┌─ GIVEN ENTRIES
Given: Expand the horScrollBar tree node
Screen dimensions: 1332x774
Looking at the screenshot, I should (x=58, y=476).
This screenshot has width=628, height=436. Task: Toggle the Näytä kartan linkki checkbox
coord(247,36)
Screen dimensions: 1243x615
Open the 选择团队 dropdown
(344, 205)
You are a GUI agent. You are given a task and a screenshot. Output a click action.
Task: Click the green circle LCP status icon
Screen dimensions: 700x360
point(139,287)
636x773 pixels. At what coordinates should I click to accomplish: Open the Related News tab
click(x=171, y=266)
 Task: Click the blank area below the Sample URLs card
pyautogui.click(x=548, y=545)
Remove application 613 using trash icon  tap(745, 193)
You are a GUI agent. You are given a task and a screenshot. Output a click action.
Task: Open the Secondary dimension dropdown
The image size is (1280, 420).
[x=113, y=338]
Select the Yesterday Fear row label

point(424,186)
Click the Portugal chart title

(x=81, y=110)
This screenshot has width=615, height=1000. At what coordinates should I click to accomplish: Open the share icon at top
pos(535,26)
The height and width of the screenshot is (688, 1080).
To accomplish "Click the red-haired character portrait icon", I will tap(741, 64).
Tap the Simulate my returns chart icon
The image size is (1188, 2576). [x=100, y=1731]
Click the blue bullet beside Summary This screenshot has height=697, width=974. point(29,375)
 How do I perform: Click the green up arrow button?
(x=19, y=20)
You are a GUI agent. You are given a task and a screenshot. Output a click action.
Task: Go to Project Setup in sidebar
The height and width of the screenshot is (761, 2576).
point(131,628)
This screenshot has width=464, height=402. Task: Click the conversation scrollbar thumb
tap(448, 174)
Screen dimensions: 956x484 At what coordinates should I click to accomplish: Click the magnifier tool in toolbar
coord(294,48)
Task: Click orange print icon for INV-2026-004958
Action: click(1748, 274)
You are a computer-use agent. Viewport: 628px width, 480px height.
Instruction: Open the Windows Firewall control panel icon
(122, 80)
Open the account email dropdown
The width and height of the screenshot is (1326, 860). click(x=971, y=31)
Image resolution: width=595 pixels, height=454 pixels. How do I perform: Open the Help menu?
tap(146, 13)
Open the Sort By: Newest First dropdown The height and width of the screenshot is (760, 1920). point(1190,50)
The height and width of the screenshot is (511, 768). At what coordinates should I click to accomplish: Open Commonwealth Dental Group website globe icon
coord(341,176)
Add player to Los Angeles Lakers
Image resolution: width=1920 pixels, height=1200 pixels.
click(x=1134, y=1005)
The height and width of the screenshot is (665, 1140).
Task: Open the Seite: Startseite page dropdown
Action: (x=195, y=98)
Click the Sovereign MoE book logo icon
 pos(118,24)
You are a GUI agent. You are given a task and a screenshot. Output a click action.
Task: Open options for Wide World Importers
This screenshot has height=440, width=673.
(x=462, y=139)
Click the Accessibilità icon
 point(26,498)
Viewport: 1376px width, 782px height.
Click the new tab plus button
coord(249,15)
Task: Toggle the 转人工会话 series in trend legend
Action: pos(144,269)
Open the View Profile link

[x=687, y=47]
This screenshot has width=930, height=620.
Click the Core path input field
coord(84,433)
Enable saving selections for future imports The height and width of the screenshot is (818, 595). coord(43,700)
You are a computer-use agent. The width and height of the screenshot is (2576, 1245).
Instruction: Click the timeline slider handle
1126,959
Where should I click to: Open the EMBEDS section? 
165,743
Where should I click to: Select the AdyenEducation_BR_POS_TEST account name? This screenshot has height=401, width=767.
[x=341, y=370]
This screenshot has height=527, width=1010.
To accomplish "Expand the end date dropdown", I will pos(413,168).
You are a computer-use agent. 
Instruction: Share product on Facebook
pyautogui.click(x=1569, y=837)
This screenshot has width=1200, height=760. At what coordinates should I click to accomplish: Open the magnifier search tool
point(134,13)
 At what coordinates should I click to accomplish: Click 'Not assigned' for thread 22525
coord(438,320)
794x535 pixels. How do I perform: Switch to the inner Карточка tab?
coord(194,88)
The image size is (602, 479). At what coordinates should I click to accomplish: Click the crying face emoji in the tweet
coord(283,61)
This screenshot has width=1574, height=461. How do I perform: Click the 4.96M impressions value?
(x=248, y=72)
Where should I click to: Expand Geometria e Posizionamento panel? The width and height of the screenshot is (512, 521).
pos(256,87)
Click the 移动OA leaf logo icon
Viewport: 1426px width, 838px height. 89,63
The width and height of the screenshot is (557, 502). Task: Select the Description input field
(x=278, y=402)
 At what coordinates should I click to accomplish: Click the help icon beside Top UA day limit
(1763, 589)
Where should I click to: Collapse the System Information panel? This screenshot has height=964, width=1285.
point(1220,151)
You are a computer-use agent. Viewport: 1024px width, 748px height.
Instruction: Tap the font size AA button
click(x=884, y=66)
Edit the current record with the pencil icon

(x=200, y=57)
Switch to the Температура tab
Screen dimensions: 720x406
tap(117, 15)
└─
▶ EXERCISE:
Copy each entry exactly. Omit none.

▶ EXERCISE ANSWER:
Given: Expand the horScrollBar tree node
Screen dimensions: 1332x774
Looking at the screenshot, I should (x=58, y=476).
This screenshot has width=628, height=436. Task: Toggle the Näytä kartan linkki checkbox
coord(247,36)
Screen dimensions: 1243x615
Open the 选择团队 dropdown
(344, 205)
You are a GUI agent. You are given a task and a screenshot. Output a click action.
Task: Click the green circle LCP status icon
Screen dimensions: 700x360
point(139,287)
636x773 pixels. At what coordinates should I click to accomplish: Open the Related News tab
click(x=171, y=266)
 Task: Click the blank area below the Sample URLs card
pyautogui.click(x=548, y=545)
Remove application 613 using trash icon  tap(745, 193)
You are a GUI agent. You are given a task and a screenshot. Output a click action.
Task: Open the Secondary dimension dropdown
The image size is (1280, 420).
[x=113, y=338]
Select the Yesterday Fear row label

point(424,186)
Click the Portugal chart title

(x=81, y=110)
This screenshot has width=615, height=1000. At what coordinates should I click to accomplish: Open the share icon at top
pos(535,26)
The height and width of the screenshot is (688, 1080).
To accomplish "Click the red-haired character portrait icon", I will tap(741, 64).
Tap the Simulate my returns chart icon
The image size is (1188, 2576). [x=100, y=1731]
Click the blue bullet beside Summary This screenshot has height=697, width=974. point(29,375)
 How do I perform: Click the green up arrow button?
(x=19, y=20)
You are a GUI agent. You are given a task and a screenshot. Output a click action.
Task: Go to Project Setup in sidebar
The height and width of the screenshot is (761, 2576).
point(131,628)
This screenshot has width=464, height=402. Task: Click the conversation scrollbar thumb
tap(448, 174)
Screen dimensions: 956x484 At what coordinates should I click to accomplish: Click the magnifier tool in toolbar
coord(294,48)
Task: Click orange print icon for INV-2026-004958
Action: click(1748, 274)
You are a computer-use agent. Viewport: 628px width, 480px height.
Instruction: Open the Windows Firewall control panel icon
(122, 80)
Open the account email dropdown
The width and height of the screenshot is (1326, 860). click(x=971, y=31)
Image resolution: width=595 pixels, height=454 pixels. How do I perform: Open the Help menu?
tap(146, 13)
Open the Sort By: Newest First dropdown The height and width of the screenshot is (760, 1920). point(1190,50)
The height and width of the screenshot is (511, 768). At what coordinates should I click to accomplish: Open Commonwealth Dental Group website globe icon
coord(341,176)
Add player to Los Angeles Lakers
Image resolution: width=1920 pixels, height=1200 pixels.
click(x=1134, y=1005)
The height and width of the screenshot is (665, 1140).
Task: Open the Seite: Startseite page dropdown
Action: (x=195, y=98)
Click the Sovereign MoE book logo icon
 pos(118,24)
You are a GUI agent. You are given a task and a screenshot. Output a click action.
Task: Open options for Wide World Importers
This screenshot has height=440, width=673.
(x=462, y=139)
Click the Accessibilità icon
 point(26,498)
Viewport: 1376px width, 782px height.
Click the new tab plus button
coord(249,15)
Task: Toggle the 转人工会话 series in trend legend
Action: pos(144,269)
Open the View Profile link

[x=687, y=47]
This screenshot has width=930, height=620.
Click the Core path input field
coord(84,433)
Enable saving selections for future imports The height and width of the screenshot is (818, 595). coord(43,700)
You are a computer-use agent. The width and height of the screenshot is (2576, 1245).
Instruction: Click the timeline slider handle
1126,959
Where should I click to: Open the EMBEDS section? 
165,743
Where should I click to: Select the AdyenEducation_BR_POS_TEST account name? This screenshot has height=401, width=767.
[x=341, y=370]
This screenshot has height=527, width=1010.
To accomplish "Expand the end date dropdown", I will pos(413,168).
You are a computer-use agent. 
Instruction: Share product on Facebook
pyautogui.click(x=1569, y=837)
This screenshot has width=1200, height=760. At what coordinates should I click to accomplish: Open the magnifier search tool
point(134,13)
 At what coordinates should I click to accomplish: Click 'Not assigned' for thread 22525
coord(438,320)
794x535 pixels. How do I perform: Switch to the inner Карточка tab?
coord(194,88)
The image size is (602, 479). At what coordinates should I click to accomplish: Click the crying face emoji in the tweet
coord(283,61)
This screenshot has width=1574, height=461. How do I perform: Click the 4.96M impressions value?
(x=248, y=72)
Where should I click to: Expand Geometria e Posizionamento panel? The width and height of the screenshot is (512, 521).
pos(256,87)
Click the 移动OA leaf logo icon
Viewport: 1426px width, 838px height. 89,63
The width and height of the screenshot is (557, 502). Task: Select the Description input field
(x=278, y=402)
 At what coordinates should I click to accomplish: Click the help icon beside Top UA day limit
(1763, 589)
Where should I click to: Collapse the System Information panel? This screenshot has height=964, width=1285.
point(1220,151)
You are a computer-use agent. Viewport: 1024px width, 748px height.
Instruction: Tap the font size AA button
click(x=884, y=66)
Edit the current record with the pencil icon

(x=200, y=57)
Switch to the Температура tab
Screen dimensions: 720x406
tap(117, 15)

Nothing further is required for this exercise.